Pour qui connait un peu le Parrain, il n’y a pas eu plus de coup de foudre que ça, mais Trump réalise que, face à lui, un petit homme lui tient tête et il n’aime pas ça. De plus, depuis le début de ce bras de fer avec le Brésil, la cote de popularité du gouvernement Lula ne cesse de monter (48 % d’approbation contre 40 % en mai). À un an de la prochaine élection présidentielle, tous les sondages le donnent en tête au premier tour et vainqueur au second, quel que soit son concurrent.

Et puis, sur le plan économique, les États-Unis vendent plus au Brésil et pas le contraire. Les investisseurs, des patrons pourtant plutôt proches du bolsonarisme, se déclarent favorables à Lula, qui défend l’économie, les valeurs et la fierté du pays. D’où ce soudain amour du Parrain pour un ancien syndicaliste qui incarne la gauche avec panache et générosité.

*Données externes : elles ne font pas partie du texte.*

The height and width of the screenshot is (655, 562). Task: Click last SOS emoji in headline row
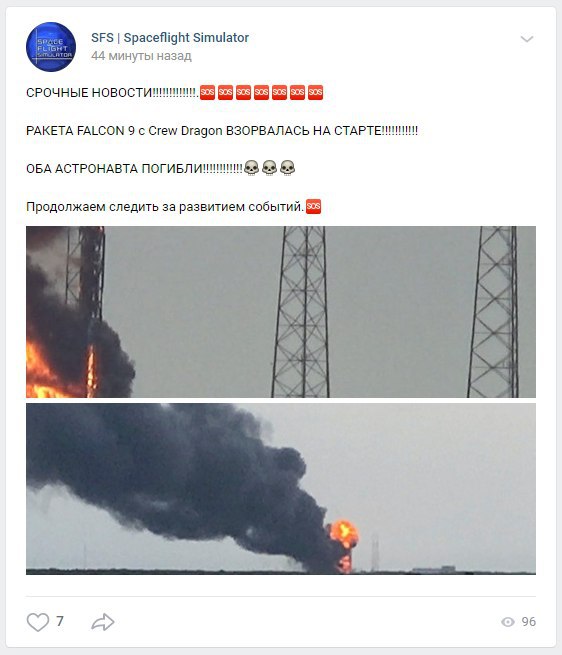click(x=315, y=92)
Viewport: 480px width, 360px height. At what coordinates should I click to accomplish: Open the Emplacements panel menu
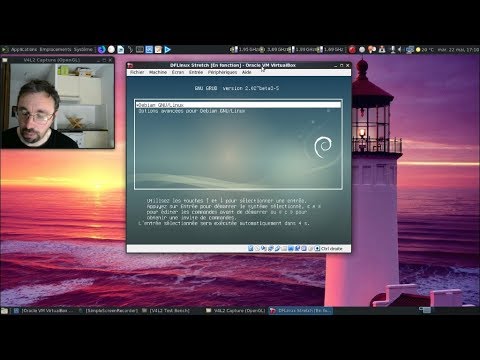(55, 49)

En attendant, les comploteurs complotent et tentent de sauver l’image d’une extrême droite conservatrice et revancharde. Aux États-Unis, le fils Bolsonaro sonne à toutes les portes des Républicains, tandis qu’au Brésil, les députés d’extrême droite concoctent une loi d’amnistie qui permettra d’absoudre tous les acteurs de cette piteuse tentative de coup d’État et autorisera Jair Bolsonaro à se représenter, un jour, à une élection. Même si la perspective d’une prochaine rencontre des deux chefs d’État leur donne des sueurs froides.

En conclusion

Le comportement mafieux et les tentatives d’ingérence de Musk puis de Trump à l’égard des institutions brésiliennes sont venus se fracasser contre leur fermeté, leur recours au droit et leur respect de la démocratie. Lula sait que le chemin est encore long pour la prochaine présidentielle. Et il le dit lui-même : il aimerait ne pas avoir à se représenter. Il sait également que les sondages un an avant une élection ne sont qu’un encouragement, mais surement pas une certitude pour l’avenir. Il sait enfin que les forces d’extrême droite sont plus que jamais unies à l’international et que le Parrain est capable de tout pour déstabiliser la fragile démocratie brésilienne. Pourtant, on peut méditer à ce jour les propos relevés dans The Economist : « Temporairement au moins, le rôle de l’adulte démocratique de l’hémisphère occidental s’est déplacé vers le sud »…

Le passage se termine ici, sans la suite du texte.